Exercise material:
----------------

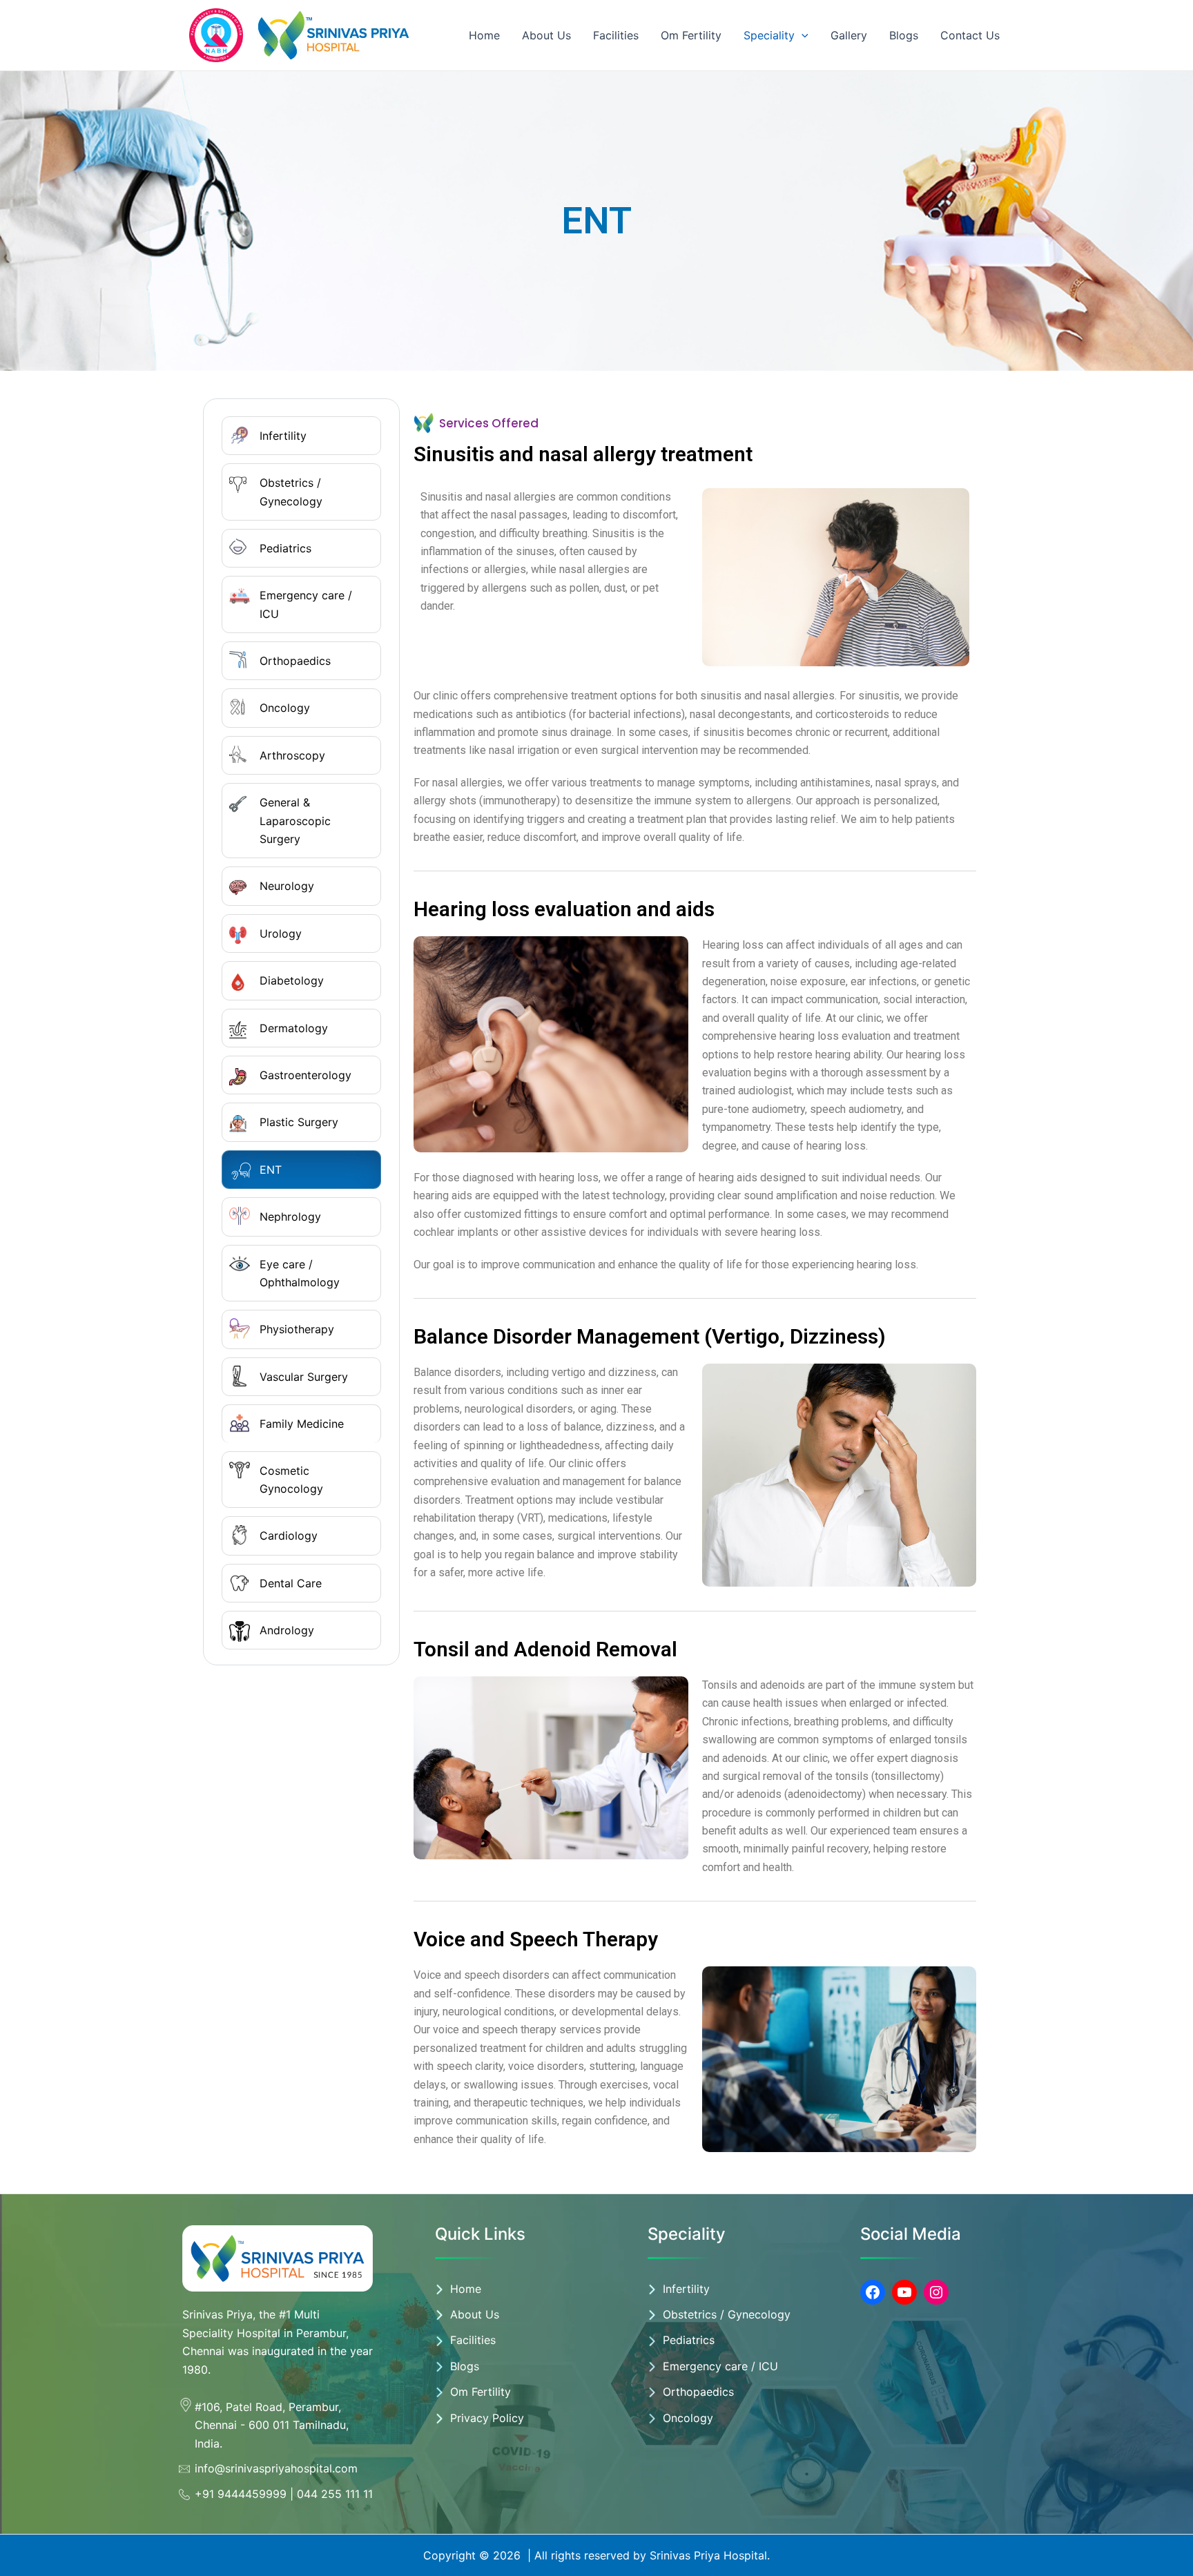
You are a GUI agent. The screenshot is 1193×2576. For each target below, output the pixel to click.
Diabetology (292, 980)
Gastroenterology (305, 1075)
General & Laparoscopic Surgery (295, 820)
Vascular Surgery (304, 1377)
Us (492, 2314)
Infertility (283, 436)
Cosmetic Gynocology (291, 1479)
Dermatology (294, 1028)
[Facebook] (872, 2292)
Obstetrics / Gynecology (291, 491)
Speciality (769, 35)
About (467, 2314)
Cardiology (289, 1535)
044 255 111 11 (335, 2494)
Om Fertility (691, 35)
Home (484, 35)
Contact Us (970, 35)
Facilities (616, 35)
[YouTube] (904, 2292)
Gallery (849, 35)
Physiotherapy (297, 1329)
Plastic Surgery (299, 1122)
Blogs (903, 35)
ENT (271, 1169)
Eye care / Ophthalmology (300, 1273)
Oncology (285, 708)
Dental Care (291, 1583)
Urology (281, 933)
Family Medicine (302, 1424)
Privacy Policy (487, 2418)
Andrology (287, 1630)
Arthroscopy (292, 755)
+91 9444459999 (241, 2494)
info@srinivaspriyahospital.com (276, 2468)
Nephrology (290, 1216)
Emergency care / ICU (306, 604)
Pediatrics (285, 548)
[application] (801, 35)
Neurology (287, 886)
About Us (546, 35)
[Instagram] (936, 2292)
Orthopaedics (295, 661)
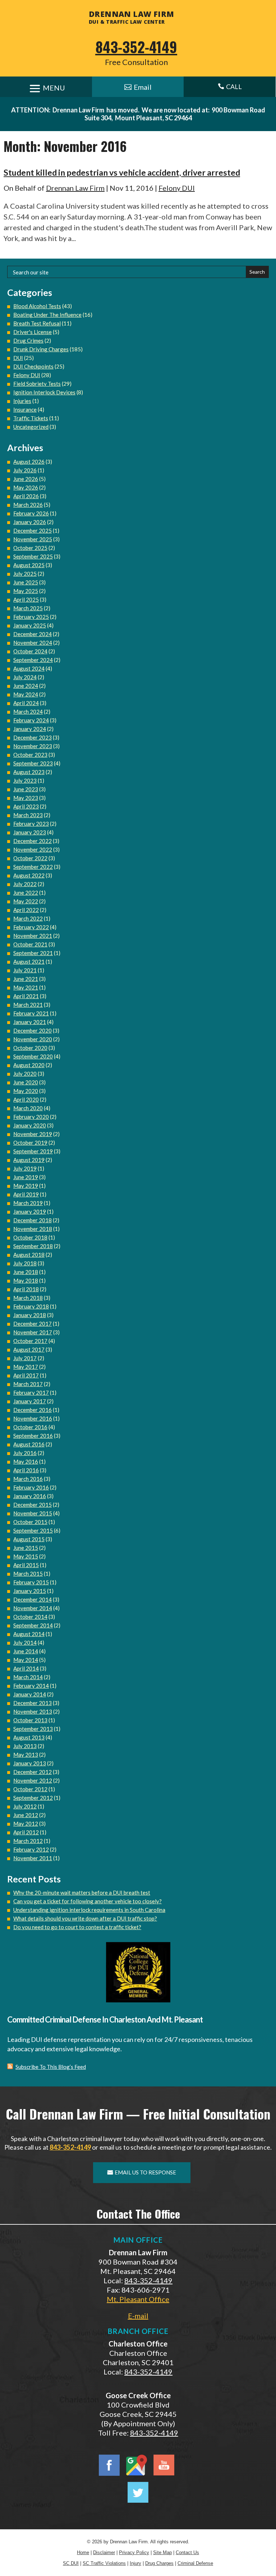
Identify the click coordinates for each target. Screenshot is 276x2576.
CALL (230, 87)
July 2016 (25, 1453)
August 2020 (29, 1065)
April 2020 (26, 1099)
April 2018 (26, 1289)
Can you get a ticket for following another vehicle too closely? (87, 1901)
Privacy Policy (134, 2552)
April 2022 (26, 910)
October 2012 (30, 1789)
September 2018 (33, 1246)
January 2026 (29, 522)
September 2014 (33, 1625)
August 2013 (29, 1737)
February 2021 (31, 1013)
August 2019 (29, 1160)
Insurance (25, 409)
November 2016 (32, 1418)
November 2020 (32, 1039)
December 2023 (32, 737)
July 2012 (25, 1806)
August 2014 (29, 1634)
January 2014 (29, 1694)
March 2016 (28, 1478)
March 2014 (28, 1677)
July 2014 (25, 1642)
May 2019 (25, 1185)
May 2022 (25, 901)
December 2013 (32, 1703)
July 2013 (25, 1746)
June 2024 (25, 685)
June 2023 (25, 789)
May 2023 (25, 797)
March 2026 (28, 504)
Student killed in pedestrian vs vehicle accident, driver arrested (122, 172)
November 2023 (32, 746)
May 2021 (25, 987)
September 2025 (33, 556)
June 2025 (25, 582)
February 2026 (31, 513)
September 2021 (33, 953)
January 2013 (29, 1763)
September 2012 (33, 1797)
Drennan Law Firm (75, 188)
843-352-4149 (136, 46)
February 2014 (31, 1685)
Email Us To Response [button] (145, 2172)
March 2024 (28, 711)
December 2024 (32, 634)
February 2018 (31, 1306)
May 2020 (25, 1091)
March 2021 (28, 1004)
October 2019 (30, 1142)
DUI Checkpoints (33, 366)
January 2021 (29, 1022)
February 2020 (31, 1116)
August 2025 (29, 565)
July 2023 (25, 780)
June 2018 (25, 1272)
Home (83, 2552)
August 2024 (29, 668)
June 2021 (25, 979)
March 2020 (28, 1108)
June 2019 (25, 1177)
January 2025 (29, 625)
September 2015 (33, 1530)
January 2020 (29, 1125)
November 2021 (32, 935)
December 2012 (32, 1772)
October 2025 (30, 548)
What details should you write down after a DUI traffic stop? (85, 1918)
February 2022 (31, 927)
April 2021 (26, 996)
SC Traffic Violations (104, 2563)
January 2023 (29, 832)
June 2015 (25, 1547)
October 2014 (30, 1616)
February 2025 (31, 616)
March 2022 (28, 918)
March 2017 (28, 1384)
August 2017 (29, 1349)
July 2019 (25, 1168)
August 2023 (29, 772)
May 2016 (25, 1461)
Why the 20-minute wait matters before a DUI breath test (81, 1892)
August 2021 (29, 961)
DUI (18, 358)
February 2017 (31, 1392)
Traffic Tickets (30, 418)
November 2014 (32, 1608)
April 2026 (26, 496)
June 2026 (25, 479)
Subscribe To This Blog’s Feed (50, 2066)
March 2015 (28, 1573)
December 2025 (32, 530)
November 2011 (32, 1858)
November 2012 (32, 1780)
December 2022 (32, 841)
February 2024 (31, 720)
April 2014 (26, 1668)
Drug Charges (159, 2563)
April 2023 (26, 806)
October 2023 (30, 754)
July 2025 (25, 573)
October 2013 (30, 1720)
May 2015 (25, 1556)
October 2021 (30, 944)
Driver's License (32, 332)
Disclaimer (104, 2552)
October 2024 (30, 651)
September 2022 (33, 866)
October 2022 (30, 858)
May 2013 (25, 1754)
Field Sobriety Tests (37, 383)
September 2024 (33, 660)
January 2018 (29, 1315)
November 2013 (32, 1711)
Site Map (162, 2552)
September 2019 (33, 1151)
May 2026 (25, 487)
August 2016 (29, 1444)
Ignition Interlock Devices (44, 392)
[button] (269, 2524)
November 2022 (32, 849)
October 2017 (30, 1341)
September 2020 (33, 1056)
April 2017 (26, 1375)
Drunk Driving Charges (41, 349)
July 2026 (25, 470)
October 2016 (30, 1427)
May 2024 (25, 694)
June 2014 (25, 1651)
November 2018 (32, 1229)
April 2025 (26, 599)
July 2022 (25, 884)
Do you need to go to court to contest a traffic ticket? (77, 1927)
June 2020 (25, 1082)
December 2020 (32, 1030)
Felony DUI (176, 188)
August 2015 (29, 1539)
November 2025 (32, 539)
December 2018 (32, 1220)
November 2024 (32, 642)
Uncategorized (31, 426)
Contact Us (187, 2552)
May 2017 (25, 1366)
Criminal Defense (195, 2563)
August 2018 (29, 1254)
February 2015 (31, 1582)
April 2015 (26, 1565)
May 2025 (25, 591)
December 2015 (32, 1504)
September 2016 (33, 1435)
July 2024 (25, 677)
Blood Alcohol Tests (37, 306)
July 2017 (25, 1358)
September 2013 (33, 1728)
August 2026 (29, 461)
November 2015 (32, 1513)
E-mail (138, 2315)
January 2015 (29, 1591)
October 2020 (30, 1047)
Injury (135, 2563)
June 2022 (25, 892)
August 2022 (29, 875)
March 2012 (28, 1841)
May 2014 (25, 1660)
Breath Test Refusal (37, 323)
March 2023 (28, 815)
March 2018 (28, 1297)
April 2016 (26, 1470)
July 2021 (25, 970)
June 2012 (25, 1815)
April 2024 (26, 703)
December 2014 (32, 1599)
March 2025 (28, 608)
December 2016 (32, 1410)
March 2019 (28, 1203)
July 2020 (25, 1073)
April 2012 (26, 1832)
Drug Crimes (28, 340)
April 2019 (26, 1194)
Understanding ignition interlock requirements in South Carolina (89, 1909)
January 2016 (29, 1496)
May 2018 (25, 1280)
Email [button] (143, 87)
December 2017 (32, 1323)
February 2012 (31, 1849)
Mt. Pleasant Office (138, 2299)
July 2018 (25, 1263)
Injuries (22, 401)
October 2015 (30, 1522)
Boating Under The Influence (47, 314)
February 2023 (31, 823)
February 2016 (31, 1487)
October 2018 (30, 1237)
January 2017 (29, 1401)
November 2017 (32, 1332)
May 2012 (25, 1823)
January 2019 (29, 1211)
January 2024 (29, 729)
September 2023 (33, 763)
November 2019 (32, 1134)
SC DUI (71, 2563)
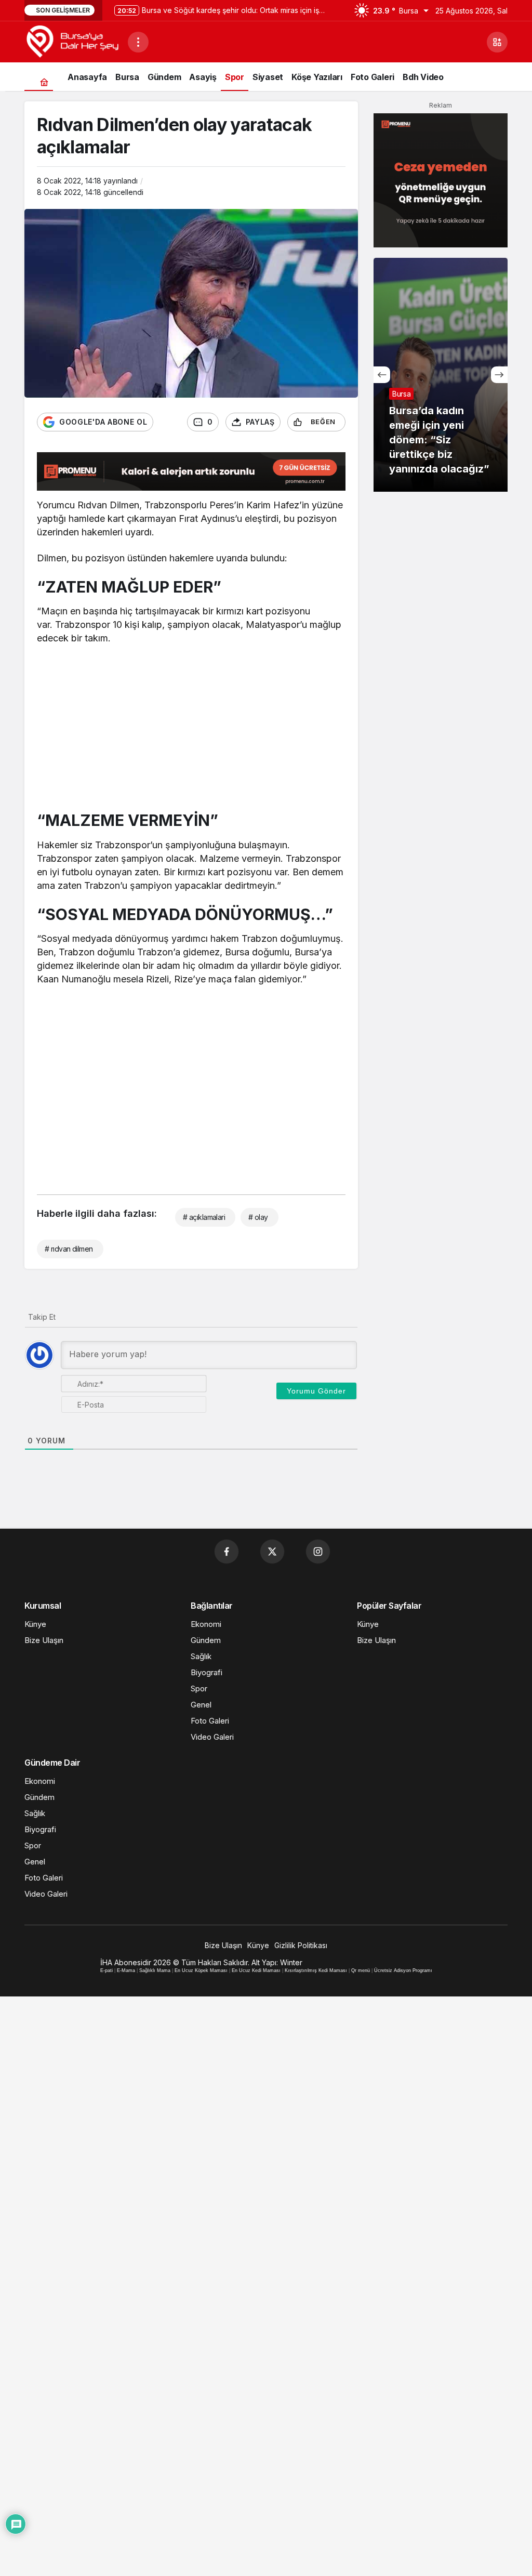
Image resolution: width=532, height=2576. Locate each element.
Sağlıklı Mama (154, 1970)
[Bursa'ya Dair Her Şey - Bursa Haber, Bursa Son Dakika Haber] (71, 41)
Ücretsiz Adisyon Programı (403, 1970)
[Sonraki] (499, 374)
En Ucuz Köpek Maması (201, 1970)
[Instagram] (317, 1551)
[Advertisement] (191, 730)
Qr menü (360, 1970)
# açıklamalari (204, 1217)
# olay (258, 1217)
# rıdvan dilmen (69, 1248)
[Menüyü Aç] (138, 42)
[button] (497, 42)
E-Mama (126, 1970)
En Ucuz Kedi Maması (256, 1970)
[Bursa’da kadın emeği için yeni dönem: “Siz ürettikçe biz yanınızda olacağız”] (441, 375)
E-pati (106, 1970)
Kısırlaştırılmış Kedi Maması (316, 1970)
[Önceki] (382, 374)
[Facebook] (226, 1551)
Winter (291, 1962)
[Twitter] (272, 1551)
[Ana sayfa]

----------------

Please give back exactly the lines of the listing above that run from the one containing "December 2016 (32, 1410)" through the one containing "October 2015 (30, 1522)", and only those.

Expected answer:
December 2016 (32, 1410)
March 2019 (28, 1203)
July 2020 (25, 1073)
April 2012 (26, 1832)
Drug Crimes (28, 340)
April 2019 (26, 1194)
Understanding ignition interlock requirements in South Carolina (89, 1909)
January 2016 (29, 1496)
May 2018 (25, 1280)
Email [button] (143, 87)
December 2017 (32, 1323)
February 2012 (31, 1849)
Mt. Pleasant Office (138, 2299)
July 2018 (25, 1263)
Injuries (22, 401)
October 2015 (30, 1522)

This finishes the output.